O sırada hava kararmak üzere... Durduğumuz yerde kimseler yok...

Silahlarını üzerimize doğrultup bize "diz çökün" diyorlar...

Diz çöküyoruz...

Tam bu sırada silahlı şahıslardan birinin telsizinden bir ses geliyor... O biraz yanımızdan uzaklaşıp birşeyler konuşuyor...

"PKK oldukları anlaşıldı" gibisinden bir laf duyuyoruz, belli belirsiz...
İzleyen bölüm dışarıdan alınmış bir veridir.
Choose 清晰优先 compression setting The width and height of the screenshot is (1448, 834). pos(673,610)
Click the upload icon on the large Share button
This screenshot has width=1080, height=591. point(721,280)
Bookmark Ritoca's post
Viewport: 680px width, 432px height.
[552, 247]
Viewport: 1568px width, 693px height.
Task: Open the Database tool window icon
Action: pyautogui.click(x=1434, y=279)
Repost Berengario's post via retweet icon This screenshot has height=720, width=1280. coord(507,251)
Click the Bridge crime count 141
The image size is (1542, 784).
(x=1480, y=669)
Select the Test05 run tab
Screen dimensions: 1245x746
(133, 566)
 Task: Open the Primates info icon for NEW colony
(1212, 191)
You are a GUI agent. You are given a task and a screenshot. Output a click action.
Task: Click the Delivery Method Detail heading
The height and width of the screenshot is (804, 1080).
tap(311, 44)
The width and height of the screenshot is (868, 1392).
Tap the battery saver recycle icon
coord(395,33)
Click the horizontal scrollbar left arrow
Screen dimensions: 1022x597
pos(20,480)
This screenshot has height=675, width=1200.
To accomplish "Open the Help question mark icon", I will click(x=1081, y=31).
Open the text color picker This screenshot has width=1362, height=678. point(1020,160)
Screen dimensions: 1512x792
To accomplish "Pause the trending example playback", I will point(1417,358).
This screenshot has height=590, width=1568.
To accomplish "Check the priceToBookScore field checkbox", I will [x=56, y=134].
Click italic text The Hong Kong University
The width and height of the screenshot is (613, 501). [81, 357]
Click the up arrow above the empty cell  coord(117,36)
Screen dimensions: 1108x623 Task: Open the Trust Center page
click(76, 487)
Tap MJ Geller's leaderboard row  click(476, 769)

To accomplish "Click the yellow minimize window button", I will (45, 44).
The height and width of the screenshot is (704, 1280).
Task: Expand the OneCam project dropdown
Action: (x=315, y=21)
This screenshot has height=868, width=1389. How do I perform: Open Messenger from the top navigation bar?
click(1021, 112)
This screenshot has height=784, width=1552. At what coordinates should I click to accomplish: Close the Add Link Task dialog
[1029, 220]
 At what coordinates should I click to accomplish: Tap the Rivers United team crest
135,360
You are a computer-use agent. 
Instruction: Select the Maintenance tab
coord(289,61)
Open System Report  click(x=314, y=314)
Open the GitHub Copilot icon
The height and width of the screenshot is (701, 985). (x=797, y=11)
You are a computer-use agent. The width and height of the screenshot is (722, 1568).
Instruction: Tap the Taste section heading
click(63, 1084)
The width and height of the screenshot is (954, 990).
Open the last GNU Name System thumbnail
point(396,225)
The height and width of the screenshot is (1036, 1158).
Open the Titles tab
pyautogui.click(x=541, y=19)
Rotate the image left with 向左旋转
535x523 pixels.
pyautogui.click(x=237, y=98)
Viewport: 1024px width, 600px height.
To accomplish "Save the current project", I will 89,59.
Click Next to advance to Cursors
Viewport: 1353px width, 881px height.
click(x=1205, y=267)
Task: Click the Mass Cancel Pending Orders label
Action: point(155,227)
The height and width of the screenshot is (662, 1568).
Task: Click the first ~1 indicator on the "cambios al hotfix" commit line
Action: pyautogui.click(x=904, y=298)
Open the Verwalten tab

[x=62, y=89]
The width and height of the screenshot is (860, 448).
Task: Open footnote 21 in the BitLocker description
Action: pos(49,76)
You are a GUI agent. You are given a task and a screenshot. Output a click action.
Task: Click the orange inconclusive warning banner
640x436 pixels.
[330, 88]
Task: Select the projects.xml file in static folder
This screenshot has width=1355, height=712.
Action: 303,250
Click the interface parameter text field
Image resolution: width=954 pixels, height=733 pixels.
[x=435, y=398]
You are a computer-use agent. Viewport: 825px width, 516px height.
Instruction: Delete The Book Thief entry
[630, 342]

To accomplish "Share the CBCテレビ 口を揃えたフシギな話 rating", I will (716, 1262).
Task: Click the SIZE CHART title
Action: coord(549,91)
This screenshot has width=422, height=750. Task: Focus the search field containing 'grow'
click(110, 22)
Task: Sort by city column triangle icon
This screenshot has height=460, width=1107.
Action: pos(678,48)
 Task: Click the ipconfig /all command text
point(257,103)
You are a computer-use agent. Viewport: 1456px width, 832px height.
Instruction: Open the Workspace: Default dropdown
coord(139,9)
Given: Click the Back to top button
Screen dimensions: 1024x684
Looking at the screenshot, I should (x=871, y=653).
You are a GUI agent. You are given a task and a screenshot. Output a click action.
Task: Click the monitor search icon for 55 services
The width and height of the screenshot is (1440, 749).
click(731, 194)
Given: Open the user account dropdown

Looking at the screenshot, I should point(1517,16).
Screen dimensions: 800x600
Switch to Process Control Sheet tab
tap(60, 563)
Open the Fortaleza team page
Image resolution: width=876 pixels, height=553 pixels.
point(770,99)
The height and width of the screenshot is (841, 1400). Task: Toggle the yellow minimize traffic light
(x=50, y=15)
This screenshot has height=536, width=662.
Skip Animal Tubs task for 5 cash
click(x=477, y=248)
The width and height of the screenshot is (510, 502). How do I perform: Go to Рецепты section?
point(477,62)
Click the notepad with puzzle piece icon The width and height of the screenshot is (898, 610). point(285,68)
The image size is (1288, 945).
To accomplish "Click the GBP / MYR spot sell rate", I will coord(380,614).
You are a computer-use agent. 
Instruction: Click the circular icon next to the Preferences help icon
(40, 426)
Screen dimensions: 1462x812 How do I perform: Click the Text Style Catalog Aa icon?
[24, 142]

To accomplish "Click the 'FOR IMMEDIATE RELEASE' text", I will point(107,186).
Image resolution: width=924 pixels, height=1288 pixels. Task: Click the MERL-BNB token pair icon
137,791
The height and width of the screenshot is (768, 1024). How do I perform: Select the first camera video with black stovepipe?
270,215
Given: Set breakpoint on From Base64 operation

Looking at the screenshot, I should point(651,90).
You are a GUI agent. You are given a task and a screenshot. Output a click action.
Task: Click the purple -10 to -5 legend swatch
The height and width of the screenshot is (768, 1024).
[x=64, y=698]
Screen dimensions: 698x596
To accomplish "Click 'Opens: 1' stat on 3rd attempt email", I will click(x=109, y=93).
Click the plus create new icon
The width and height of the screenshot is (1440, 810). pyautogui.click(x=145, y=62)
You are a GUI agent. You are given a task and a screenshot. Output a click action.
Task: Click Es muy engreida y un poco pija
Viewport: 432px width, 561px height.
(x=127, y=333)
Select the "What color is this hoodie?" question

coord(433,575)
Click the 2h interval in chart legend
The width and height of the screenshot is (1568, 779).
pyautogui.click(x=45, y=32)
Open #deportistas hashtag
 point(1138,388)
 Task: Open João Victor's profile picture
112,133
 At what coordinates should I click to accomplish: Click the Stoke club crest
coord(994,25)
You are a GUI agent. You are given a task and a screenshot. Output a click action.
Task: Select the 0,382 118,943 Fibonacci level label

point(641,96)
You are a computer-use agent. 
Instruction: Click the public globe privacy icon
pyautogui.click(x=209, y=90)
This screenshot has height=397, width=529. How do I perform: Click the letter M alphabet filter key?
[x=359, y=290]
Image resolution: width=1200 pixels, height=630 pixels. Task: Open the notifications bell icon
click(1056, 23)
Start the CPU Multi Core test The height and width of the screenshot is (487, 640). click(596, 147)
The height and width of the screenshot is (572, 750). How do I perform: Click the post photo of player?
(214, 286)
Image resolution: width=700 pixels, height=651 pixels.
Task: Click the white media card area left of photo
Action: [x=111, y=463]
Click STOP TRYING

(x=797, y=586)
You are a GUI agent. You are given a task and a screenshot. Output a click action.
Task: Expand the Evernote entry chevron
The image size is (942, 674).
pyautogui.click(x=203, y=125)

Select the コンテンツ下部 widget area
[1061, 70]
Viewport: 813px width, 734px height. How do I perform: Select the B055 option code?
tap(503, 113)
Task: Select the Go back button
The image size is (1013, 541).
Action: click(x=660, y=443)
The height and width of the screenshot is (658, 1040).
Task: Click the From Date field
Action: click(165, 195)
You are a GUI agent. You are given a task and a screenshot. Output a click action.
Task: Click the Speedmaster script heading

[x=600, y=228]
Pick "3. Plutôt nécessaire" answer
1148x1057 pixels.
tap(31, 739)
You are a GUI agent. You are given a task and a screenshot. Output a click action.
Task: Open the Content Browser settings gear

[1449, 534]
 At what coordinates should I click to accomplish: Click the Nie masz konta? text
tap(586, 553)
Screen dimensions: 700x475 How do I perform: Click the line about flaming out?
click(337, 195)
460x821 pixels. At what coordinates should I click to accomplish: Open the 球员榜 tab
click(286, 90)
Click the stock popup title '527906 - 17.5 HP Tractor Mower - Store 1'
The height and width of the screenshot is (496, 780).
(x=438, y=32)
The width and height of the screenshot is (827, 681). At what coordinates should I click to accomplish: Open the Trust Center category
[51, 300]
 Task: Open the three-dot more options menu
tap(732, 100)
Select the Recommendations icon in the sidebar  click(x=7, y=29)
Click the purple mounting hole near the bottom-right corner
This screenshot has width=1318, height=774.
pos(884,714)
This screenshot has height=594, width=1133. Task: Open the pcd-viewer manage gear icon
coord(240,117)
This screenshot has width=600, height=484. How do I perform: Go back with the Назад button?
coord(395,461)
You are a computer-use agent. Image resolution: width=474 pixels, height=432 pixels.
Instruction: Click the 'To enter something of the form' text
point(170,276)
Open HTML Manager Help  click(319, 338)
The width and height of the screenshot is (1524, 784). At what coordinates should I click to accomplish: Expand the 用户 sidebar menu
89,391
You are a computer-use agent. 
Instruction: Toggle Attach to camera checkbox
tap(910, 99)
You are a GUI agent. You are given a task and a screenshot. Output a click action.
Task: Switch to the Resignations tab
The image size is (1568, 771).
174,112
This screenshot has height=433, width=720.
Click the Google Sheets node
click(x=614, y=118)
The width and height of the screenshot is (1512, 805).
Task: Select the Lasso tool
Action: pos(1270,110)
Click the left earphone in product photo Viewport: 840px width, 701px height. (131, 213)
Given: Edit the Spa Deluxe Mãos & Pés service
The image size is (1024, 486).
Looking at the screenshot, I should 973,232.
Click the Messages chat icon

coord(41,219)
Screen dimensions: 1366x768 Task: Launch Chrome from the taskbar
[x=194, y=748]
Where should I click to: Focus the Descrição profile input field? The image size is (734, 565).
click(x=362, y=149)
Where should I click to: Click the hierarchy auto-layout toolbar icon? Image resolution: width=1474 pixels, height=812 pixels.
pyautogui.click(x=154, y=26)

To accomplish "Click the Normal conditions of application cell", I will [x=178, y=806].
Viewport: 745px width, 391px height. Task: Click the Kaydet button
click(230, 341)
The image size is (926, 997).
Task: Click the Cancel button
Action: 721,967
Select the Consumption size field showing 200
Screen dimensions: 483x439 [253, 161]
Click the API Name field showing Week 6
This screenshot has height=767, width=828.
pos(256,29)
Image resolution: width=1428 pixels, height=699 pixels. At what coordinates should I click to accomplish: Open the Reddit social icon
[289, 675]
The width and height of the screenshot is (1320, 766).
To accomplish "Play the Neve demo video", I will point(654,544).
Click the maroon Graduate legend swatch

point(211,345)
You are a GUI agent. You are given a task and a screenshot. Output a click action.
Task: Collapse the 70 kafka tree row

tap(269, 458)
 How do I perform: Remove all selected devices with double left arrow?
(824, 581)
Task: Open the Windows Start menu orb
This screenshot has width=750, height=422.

Sonra da patlama seslerini...

Önce bedenlerimize yedişer kurşun, sonra da kafamıza birer kurşun sıkıyorlar...

Sonra da artık hareketsiz bedenlerimizi hemen orada açtıkları bir çukura gömüyorlar...

Bedenlerimizde sekizer kurşun deliği açmalarına değil de en çok, ölü bedenlerimizi o çukura tekmeyle itmeleri ağırımıza gidiyor...

Bizim bu adamlara şimdiye kadar ne kötülüğümüz olmuş olabilir, diye düşünüyoruz...

Bize duydukları bu nefretin sebebi ne ola ki?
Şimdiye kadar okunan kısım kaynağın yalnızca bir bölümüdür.